■ Extract to read ■
<<<<

A mass Covid-19 vaccination programme for Northern Ireland healthcare workers could begin in just over a fortnight, it has emerged.
Health trusts have told staff they are aiming to begin vaccination clinics on December 14 and run them into early 2021.
However, the commencement of the vaccination programme is reliant upon a number of vaccines in late-stage trials getting regulatory approval, which is expected in the coming days.
And some healthcare professionals remain cautious over the likelihood that the programme will get under way by the December 14 target.
One medic said: “It would be fantastic if it did happen but I’m not sure I’m overly optimistic, it might be a bit too much to hope for, but we’ll watch this space and I hope I’m proved wrong.”
Meanwhile, a GP said: “I don’t want to get too excited when we see the difficulties that arose around the flu vaccine and the fact that GP surgeries had to cancel flu jab clinics due to last minute shortages.”
Under the plans being developed by the health trusts, staff will receive the first dose as soon as possible, with the second dose being administered four weeks later.
Earlier in the week, the first and deputy first ministers outlined the plans to ensure as many people as possible receive the vaccine in the coming months.
DUP leader Arlene Foster told a Stormont press briefing Northern Ireland would be in receipt of about four million doses of the vaccine.
She said rollout would start with care home residents and staff, health and social care workers and those aged over 80.
At-risk groups will come next, with the under 50s in the last stage.
Deputy First Minister Michelle O’Neill said: “By summer 2021 we hope to see that mass programme rolled out to the wider public.”
GPs here are planning to deliver the Covid-19 vaccines for people aged over 80 who do not live in care homes from January 4.
A letter sent to GP practices by the Health and Social Care Board (HSCB) advises them to “assume” their vaccination programme will begin on that date and adds “there is a need to plan for the earliest possible commencement” of the programme.
It states that patients receiving the vaccine will require “15 minutes of direct observation” following the injection.

>>>>

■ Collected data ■
<<<<

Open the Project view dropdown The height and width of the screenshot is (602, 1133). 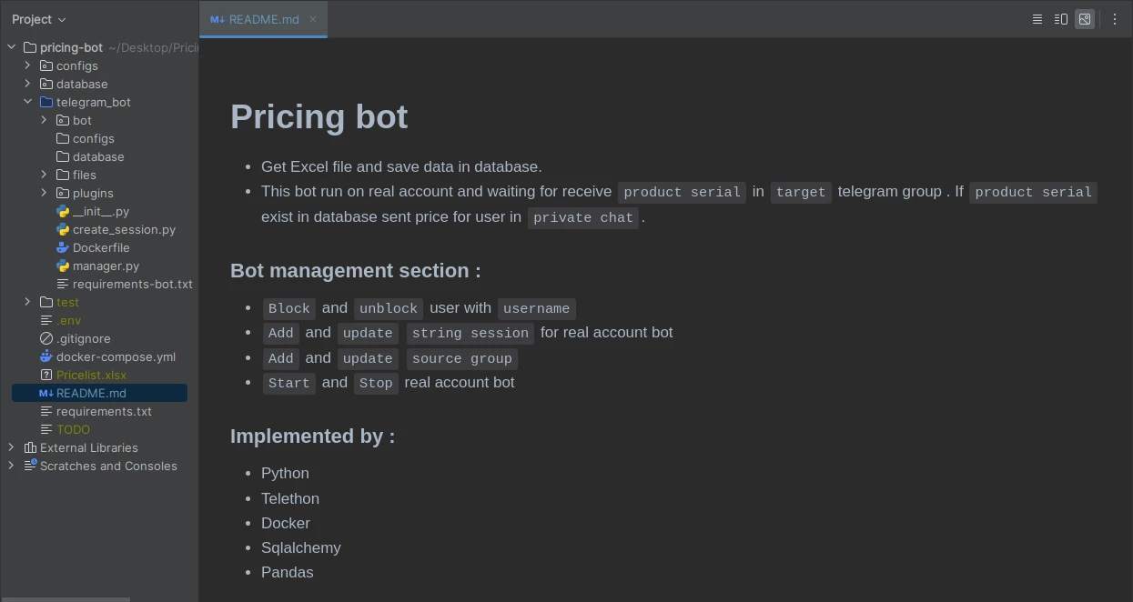(39, 19)
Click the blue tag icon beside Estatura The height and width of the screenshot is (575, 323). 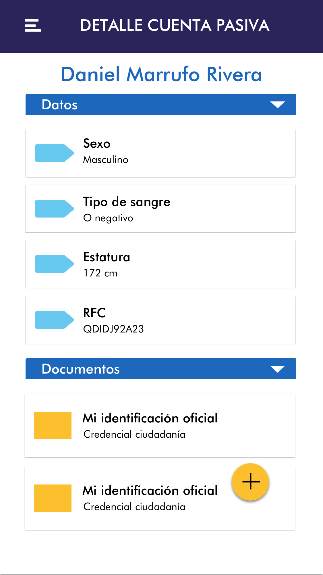click(x=54, y=264)
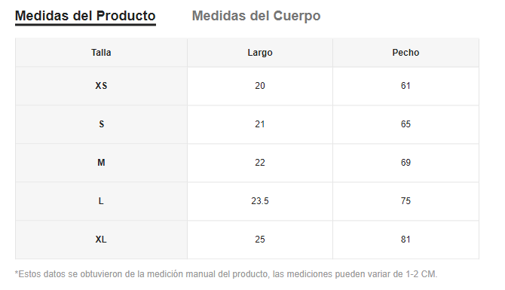Viewport: 505px width, 290px height.
Task: Click the Pecho column header
Action: point(406,53)
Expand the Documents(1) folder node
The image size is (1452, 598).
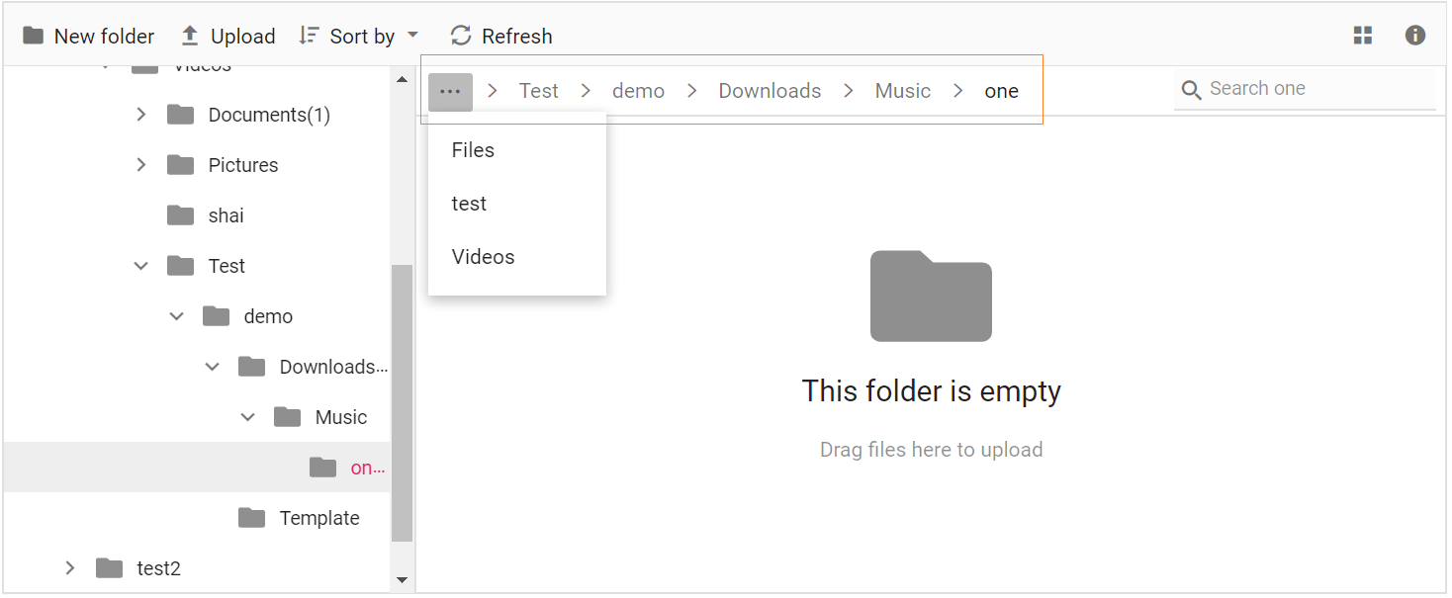coord(141,115)
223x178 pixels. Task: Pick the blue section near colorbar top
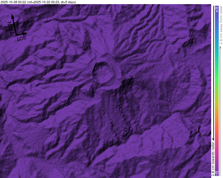pos(217,27)
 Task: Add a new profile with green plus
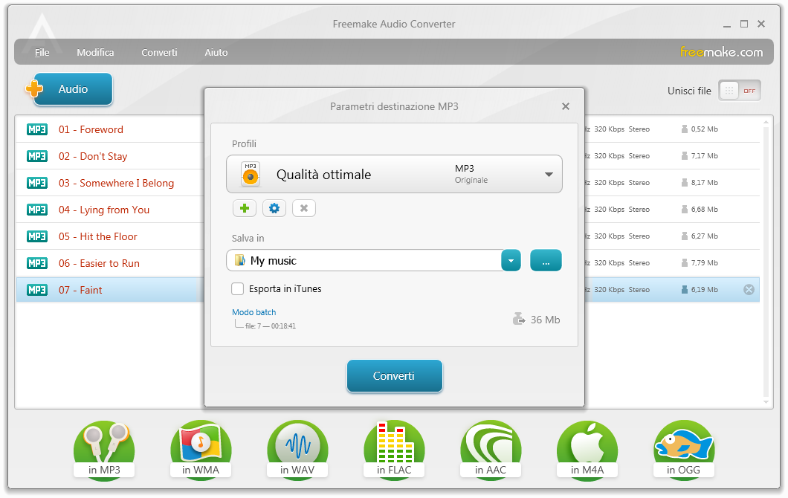pyautogui.click(x=245, y=208)
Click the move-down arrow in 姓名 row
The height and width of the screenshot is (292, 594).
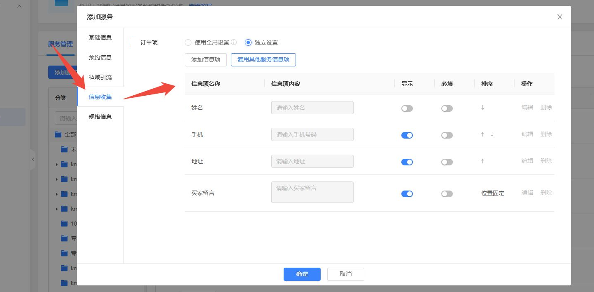(x=482, y=108)
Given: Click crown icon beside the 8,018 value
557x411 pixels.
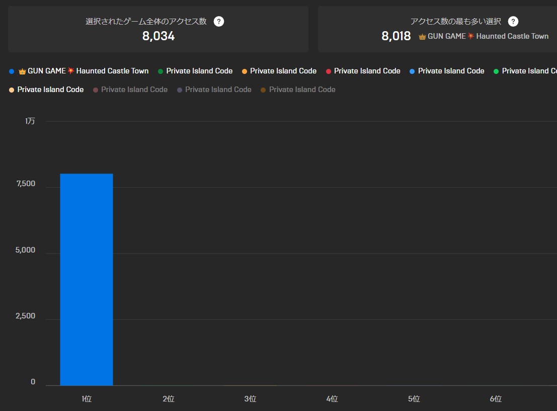Looking at the screenshot, I should click(x=422, y=37).
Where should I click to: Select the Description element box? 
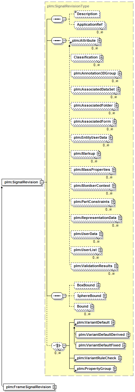[87, 14]
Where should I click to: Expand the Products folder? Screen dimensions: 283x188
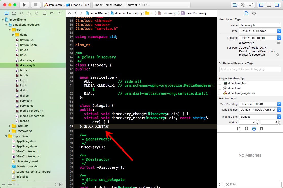[10, 126]
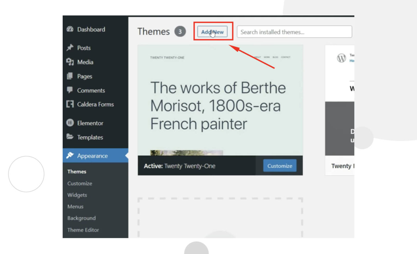Customize the active Twenty Twenty-One theme
The width and height of the screenshot is (417, 254).
[280, 166]
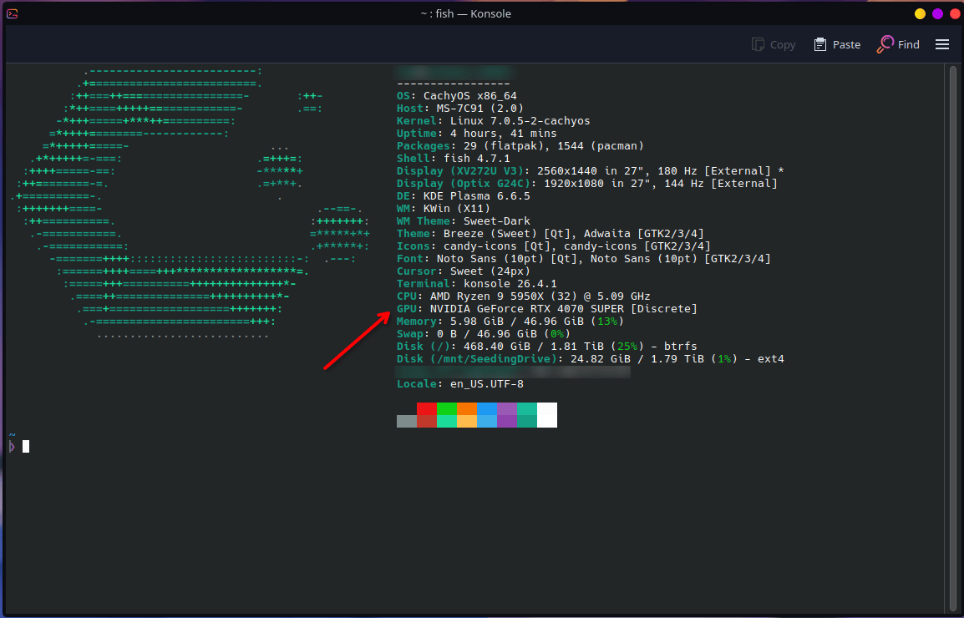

>>>>

■ Tasks to perform ■
a. In the article on Covid-19 vaccination in Northern Ireland, when will healthcare staff receive their second dose?
b. Retype the article on Covid-19 vaccination in Northern Ireland from "Health trusts have" to "the coming days.".

■ Answers to each task ■
a. Four weeks after the first dose.

b.
Health trusts have told staff they are aiming to begin vaccination clinics on December 14 and run them into early 2021.
However, the commencement of the vaccination programme is reliant upon a number of vaccines in late-stage trials getting regulatory approval, which is expected in the coming days.